● **What to work on**
Reproduce the listing below word for word.

========================================================================

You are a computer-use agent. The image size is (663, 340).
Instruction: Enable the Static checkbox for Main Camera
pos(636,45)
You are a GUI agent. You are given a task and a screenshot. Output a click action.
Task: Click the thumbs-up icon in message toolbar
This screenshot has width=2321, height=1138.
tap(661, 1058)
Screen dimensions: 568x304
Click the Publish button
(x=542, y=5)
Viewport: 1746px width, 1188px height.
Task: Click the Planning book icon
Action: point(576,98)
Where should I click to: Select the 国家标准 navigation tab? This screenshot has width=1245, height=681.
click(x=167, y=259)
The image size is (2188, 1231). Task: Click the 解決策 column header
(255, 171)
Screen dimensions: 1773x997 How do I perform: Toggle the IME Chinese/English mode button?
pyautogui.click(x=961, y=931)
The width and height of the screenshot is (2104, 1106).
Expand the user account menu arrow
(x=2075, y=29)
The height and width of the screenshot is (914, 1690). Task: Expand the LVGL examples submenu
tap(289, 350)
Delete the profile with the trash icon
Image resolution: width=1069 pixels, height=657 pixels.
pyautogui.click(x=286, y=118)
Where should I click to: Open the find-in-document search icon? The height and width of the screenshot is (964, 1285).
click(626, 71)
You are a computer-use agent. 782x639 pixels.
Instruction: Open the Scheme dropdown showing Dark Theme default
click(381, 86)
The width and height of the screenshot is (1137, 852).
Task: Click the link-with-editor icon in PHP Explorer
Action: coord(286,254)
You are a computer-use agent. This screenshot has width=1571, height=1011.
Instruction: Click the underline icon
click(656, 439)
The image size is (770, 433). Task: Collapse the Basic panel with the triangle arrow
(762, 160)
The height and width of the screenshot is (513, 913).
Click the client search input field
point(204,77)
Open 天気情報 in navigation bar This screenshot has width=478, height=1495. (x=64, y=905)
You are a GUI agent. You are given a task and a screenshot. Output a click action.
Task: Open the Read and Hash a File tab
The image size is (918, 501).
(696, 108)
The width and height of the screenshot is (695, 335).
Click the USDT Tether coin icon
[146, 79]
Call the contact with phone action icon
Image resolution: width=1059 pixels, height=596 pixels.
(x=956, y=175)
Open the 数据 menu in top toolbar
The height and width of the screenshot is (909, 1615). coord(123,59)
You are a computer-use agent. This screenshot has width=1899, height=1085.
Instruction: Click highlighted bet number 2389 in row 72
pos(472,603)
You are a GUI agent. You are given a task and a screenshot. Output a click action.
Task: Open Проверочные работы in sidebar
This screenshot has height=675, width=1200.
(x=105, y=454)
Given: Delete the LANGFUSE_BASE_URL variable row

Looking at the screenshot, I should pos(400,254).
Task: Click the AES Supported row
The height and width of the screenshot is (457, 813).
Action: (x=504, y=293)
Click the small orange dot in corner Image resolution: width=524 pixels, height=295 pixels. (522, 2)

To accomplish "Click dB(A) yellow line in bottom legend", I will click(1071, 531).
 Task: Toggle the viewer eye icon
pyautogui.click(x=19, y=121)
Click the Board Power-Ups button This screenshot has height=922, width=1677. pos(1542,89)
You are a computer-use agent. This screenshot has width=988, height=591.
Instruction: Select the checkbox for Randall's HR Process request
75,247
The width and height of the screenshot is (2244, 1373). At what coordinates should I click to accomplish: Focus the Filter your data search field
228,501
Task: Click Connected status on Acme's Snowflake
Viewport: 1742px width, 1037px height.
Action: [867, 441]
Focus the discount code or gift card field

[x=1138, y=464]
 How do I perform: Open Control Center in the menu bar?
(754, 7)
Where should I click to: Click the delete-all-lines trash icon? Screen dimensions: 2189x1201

========================================================================

● **Result for this task**
You are a computer-use agent. The image size is (663, 340).
Instruction: Enable the Static checkbox for Main Camera
pos(636,45)
You are a GUI agent. You are given a task and a screenshot. Output a click action.
Task: Click the thumbs-up icon in message toolbar
This screenshot has width=2321, height=1138.
tap(661, 1058)
Screen dimensions: 568x304
Click the Publish button
(x=542, y=5)
Viewport: 1746px width, 1188px height.
Task: Click the Planning book icon
Action: point(576,98)
Where should I click to: Select the 国家标准 navigation tab? This screenshot has width=1245, height=681.
click(x=167, y=259)
The image size is (2188, 1231). Task: Click the 解決策 column header
(255, 171)
Screen dimensions: 1773x997 How do I perform: Toggle the IME Chinese/English mode button?
pyautogui.click(x=961, y=931)
The width and height of the screenshot is (2104, 1106).
Expand the user account menu arrow
(x=2075, y=29)
The height and width of the screenshot is (914, 1690). Task: Expand the LVGL examples submenu
tap(289, 350)
Delete the profile with the trash icon
Image resolution: width=1069 pixels, height=657 pixels.
pyautogui.click(x=286, y=118)
Where should I click to: Open the find-in-document search icon? The height and width of the screenshot is (964, 1285).
click(626, 71)
You are a computer-use agent. 782x639 pixels.
Instruction: Open the Scheme dropdown showing Dark Theme default
click(381, 86)
The width and height of the screenshot is (1137, 852).
Task: Click the link-with-editor icon in PHP Explorer
Action: coord(286,254)
You are a computer-use agent. This screenshot has width=1571, height=1011.
Instruction: Click the underline icon
click(656, 439)
The image size is (770, 433). Task: Collapse the Basic panel with the triangle arrow
(762, 160)
The height and width of the screenshot is (513, 913).
Click the client search input field
point(204,77)
Open 天気情報 in navigation bar This screenshot has width=478, height=1495. (x=64, y=905)
You are a GUI agent. You are given a task and a screenshot. Output a click action.
Task: Open the Read and Hash a File tab
The image size is (918, 501).
(696, 108)
The width and height of the screenshot is (695, 335).
Click the USDT Tether coin icon
[146, 79]
Call the contact with phone action icon
Image resolution: width=1059 pixels, height=596 pixels.
(x=956, y=175)
Open the 数据 menu in top toolbar
The height and width of the screenshot is (909, 1615). coord(123,59)
You are a computer-use agent. This screenshot has width=1899, height=1085.
Instruction: Click highlighted bet number 2389 in row 72
pos(472,603)
You are a GUI agent. You are given a task and a screenshot. Output a click action.
Task: Open Проверочные работы in sidebar
This screenshot has height=675, width=1200.
(x=105, y=454)
Given: Delete the LANGFUSE_BASE_URL variable row

Looking at the screenshot, I should pos(400,254).
Task: Click the AES Supported row
The height and width of the screenshot is (457, 813).
Action: (x=504, y=293)
Click the small orange dot in corner Image resolution: width=524 pixels, height=295 pixels. (522, 2)

To accomplish "Click dB(A) yellow line in bottom legend", I will click(1071, 531).
 Task: Toggle the viewer eye icon
pyautogui.click(x=19, y=121)
Click the Board Power-Ups button This screenshot has height=922, width=1677. pos(1542,89)
You are a computer-use agent. This screenshot has width=988, height=591.
Instruction: Select the checkbox for Randall's HR Process request
75,247
The width and height of the screenshot is (2244, 1373). At what coordinates should I click to accomplish: Focus the Filter your data search field
228,501
Task: Click Connected status on Acme's Snowflake
Viewport: 1742px width, 1037px height.
Action: [867, 441]
Focus the discount code or gift card field

[x=1138, y=464]
 How do I perform: Open Control Center in the menu bar?
(754, 7)
Where should I click to: Click the delete-all-lines trash icon? Screen dimensions: 2189x1201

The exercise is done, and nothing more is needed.